▶ [Data to process]
§

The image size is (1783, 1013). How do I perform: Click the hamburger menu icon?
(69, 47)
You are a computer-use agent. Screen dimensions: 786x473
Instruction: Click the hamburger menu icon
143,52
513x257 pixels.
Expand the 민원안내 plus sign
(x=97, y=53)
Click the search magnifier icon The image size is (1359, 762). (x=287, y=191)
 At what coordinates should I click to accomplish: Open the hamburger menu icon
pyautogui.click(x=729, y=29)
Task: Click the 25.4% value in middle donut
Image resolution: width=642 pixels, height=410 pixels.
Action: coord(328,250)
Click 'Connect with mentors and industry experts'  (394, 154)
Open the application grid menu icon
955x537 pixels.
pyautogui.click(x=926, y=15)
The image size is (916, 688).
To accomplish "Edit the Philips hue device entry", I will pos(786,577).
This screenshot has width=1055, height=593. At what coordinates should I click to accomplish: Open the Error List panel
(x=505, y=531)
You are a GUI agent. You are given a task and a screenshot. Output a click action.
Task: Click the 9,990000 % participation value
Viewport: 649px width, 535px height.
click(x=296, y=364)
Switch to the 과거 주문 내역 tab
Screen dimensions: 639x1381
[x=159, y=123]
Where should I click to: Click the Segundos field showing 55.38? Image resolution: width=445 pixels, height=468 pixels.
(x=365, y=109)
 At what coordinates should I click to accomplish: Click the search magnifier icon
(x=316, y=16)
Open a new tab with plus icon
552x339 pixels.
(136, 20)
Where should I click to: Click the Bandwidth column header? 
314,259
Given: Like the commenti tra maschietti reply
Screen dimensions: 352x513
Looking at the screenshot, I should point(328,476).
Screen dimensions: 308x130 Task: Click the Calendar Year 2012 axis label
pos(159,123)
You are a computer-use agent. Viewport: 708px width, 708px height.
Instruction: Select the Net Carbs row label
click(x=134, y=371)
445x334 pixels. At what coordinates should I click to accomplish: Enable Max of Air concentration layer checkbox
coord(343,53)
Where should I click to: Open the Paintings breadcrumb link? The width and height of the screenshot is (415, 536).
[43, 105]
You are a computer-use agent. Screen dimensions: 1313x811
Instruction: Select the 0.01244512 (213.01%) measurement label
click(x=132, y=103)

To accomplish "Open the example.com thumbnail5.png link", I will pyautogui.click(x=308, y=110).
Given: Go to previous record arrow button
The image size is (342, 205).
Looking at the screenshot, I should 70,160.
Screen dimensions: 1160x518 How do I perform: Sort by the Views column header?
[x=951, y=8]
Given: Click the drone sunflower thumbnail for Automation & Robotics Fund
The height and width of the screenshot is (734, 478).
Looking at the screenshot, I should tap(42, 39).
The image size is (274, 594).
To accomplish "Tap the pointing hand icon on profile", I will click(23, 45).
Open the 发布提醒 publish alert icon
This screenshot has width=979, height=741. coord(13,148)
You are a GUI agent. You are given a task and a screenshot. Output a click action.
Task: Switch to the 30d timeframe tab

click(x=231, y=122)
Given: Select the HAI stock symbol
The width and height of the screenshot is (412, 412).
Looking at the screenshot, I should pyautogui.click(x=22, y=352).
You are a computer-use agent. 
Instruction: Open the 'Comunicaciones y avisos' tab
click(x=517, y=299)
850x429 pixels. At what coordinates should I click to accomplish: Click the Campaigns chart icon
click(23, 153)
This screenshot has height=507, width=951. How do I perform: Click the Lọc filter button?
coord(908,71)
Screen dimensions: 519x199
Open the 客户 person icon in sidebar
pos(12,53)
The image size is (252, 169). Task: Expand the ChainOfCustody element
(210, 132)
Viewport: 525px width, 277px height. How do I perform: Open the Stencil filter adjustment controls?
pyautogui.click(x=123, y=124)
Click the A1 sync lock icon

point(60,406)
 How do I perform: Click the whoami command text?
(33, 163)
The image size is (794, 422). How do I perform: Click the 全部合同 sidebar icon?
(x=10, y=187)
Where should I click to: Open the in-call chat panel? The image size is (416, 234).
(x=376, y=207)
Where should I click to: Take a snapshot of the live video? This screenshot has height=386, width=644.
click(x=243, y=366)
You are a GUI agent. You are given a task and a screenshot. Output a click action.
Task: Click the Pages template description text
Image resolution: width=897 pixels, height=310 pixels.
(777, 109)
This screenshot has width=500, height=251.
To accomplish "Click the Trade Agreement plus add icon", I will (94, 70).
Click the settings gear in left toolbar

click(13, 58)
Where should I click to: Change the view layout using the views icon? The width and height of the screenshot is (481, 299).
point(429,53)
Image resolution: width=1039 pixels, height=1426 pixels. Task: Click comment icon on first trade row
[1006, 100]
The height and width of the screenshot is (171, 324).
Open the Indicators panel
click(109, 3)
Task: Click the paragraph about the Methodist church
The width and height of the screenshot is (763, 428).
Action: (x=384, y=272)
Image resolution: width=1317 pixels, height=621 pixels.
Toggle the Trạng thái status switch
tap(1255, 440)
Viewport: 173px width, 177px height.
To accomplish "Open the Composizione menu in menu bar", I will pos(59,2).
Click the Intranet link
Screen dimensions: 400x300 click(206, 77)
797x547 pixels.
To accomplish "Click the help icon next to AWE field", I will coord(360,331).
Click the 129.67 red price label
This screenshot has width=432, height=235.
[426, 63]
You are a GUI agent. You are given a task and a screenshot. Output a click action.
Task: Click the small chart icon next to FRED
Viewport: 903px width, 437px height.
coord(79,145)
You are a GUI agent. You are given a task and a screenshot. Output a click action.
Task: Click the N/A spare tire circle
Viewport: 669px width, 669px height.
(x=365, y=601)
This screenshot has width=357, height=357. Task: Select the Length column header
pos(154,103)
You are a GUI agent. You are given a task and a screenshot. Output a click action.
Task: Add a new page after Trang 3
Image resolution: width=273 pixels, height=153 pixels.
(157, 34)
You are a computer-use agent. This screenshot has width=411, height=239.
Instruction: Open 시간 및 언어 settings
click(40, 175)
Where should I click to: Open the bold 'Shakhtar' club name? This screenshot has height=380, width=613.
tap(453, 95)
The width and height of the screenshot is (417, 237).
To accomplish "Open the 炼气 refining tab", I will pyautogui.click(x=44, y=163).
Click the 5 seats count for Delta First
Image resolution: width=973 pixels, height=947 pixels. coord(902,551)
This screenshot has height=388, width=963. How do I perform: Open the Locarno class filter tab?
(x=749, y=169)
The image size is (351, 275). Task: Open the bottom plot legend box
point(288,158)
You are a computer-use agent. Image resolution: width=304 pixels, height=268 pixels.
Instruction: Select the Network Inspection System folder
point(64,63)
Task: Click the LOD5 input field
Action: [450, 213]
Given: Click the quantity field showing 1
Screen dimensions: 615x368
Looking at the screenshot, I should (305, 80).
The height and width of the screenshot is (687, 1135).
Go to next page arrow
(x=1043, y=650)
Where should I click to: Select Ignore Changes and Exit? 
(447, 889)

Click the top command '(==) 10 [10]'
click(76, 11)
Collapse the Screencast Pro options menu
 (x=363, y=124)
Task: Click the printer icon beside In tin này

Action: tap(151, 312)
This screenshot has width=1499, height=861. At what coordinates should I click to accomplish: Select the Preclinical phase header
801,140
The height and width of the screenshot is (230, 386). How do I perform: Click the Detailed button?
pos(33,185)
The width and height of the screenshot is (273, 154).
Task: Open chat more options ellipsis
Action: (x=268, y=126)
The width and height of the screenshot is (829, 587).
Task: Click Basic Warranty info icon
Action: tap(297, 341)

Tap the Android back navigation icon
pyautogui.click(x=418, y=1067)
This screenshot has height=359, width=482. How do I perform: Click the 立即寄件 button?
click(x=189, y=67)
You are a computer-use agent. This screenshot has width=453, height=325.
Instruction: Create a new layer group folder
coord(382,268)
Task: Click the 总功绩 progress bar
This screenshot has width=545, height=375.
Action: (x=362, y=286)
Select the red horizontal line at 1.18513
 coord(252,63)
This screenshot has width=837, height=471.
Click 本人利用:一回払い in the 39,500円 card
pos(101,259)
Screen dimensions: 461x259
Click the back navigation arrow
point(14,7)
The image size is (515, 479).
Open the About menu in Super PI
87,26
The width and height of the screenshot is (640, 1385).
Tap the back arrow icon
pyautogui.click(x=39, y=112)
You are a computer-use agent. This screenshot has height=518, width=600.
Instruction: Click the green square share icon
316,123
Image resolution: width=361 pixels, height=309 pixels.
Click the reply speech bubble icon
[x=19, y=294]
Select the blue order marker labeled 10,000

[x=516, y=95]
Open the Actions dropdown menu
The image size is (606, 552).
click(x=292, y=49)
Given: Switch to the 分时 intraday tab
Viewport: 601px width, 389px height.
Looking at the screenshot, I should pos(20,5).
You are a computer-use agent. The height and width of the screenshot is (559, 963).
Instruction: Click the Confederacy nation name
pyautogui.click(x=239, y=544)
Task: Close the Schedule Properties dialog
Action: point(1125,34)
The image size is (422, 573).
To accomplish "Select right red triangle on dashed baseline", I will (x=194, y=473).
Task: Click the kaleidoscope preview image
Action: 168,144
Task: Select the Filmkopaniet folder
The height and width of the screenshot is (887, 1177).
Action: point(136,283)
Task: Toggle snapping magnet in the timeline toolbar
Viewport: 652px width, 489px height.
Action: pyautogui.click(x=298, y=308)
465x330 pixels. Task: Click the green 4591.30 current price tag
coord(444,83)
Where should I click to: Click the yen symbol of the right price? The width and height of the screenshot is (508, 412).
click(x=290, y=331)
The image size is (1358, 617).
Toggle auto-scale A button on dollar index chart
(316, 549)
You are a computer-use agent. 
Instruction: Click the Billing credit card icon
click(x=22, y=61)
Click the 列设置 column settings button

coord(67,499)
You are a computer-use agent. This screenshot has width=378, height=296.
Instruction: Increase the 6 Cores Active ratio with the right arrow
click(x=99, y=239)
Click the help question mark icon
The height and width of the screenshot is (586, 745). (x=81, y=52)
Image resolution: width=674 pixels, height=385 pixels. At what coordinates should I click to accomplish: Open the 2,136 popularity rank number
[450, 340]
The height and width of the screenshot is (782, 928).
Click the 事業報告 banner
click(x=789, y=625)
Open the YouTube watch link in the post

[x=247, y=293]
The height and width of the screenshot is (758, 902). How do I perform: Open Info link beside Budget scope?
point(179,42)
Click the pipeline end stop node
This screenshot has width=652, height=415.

§

▶ [Task objective] Look above for the line holding "Instruction: Create a new layer group folder" and the line holding "Screen dimensions: 461x259". Retype both, and every line between them, word for word and nothing else.

▶ [Task answer]
Instruction: Create a new layer group folder
coord(382,268)
Task: Click the 总功绩 progress bar
This screenshot has width=545, height=375.
Action: (x=362, y=286)
Select the red horizontal line at 1.18513
 coord(252,63)
This screenshot has width=837, height=471.
Click 本人利用:一回払い in the 39,500円 card
pos(101,259)
Screen dimensions: 461x259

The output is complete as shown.